Arbuscules are formed by mycorrhizal fungi inside a cell within a plant root. They are the places where the plant and the fungus exchange food and nutrients with each other. Carbon and phosphorus and other nutrients may also be exchanged though hyphae that ramify inside the root, but it is likely that the arbuscules are the major site for nutrient exchange. Arbuscules look a bit like minute sea anemones because they have many small projections that extend inside the plant cells. They are formed by repeated branching of a hypha when it enters a cell.
Vesicles are also structures formed inside the plants' roots. They look like an oval bag and most people believe that they are used for storing nutrients. Only three of the five genera of arbuscular mycorrhizas form vesicles (Glomus, Acaulospora and Entrophosphora).
There are only 5 groups (called genera) of arbuscular mycorrhizal fungi:
The fungi are grouped according to the size, shape and wall structure of their spores. The spores are approximately spherical or ovoid in shape and usually have thick walls so they can survive harsh environmental conditions. When soil conditions are favourable, the spores germinate and hyphae grow out of the spore. These hyphae can then enter roots and set up the mycorrhizal association.
Spores are between 30 and 500 micrometres in size - this is between 30 thousandths of a millimetre and half a millimetre. Identifying and classifying the spores is therefore something that must be done with the aid of microscopes.
Also, fungi grow differently in roots depending on the type of fungus and the growth habit of the root itself.
Arbuscular mycorrhizal fungi can survive for long periods in soil, even when the soil is dry or frozen. Some fungi survive as pieces of hyphae in dead roots or in soil. However, arbuscular mycorrhizal fungi are not able to actively grow in soil for long periods in the absence of a host plant. Hyphae grow from spores or from within root fragments in soil when conditions are suitable, but they must make contact with a host plant to obtain the carbon and energy they need for long term growth.
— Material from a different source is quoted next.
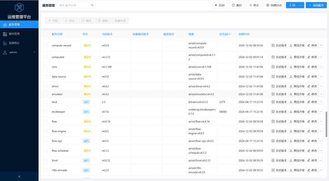Collapse the sidebar with bottom arrow
The height and width of the screenshot is (181, 329).
coord(19,176)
Vineyard management practises could significantly affect the benefit gained by grapevines from mycorrhizas. However, the benefit is difficult to measure. Arbuscular mycorrhizal fungi provide most benefit to their host plants when phosphorus is applied at levels that are not too excessive. Applying high levels of phosphorus fertiliser to soil decreases the beneficial effect of arbuscular mycorrhizal fungi. This occurs because there is a decrease in the amount of mycorrhizas formed. Localised placement of phosphorus fertiliser or use of slow-release phosphorus might help the plant to get maximum benefits from mycorrhizas.
Also, it may be useful to inoculate grapevines at the rootling stage with species of arbuscular mycorrhizal fungi that can provide a benefit to the plant under vineyard conditions. However, more information about the survival of inoculated fungi is required to determine whether this is necessary.
There are three main structural characteristics of ectomycorrhizal fungi.
Ectomycorrhizal fungi also have the potential to positively affect plant growth. Ectomycorrhizal fungi can change the growth form of plant roots by promoting root branching and restricting root extension. Ectomycorrhizal fungi can increase the uptake of phophorus by plant roots and some species of fungi also improve nitrogen uptake. They can decrease the susceptibility of the plant to disease and drought. The hyphal mantle over the surface of the roots can provide protection against the entry of pathogenic soil fungi and the hyphal network in soil surrounding roots allows water uptake from more soil. These effects on plant growth combine to make the associated plant more robust and increase its chances of survival.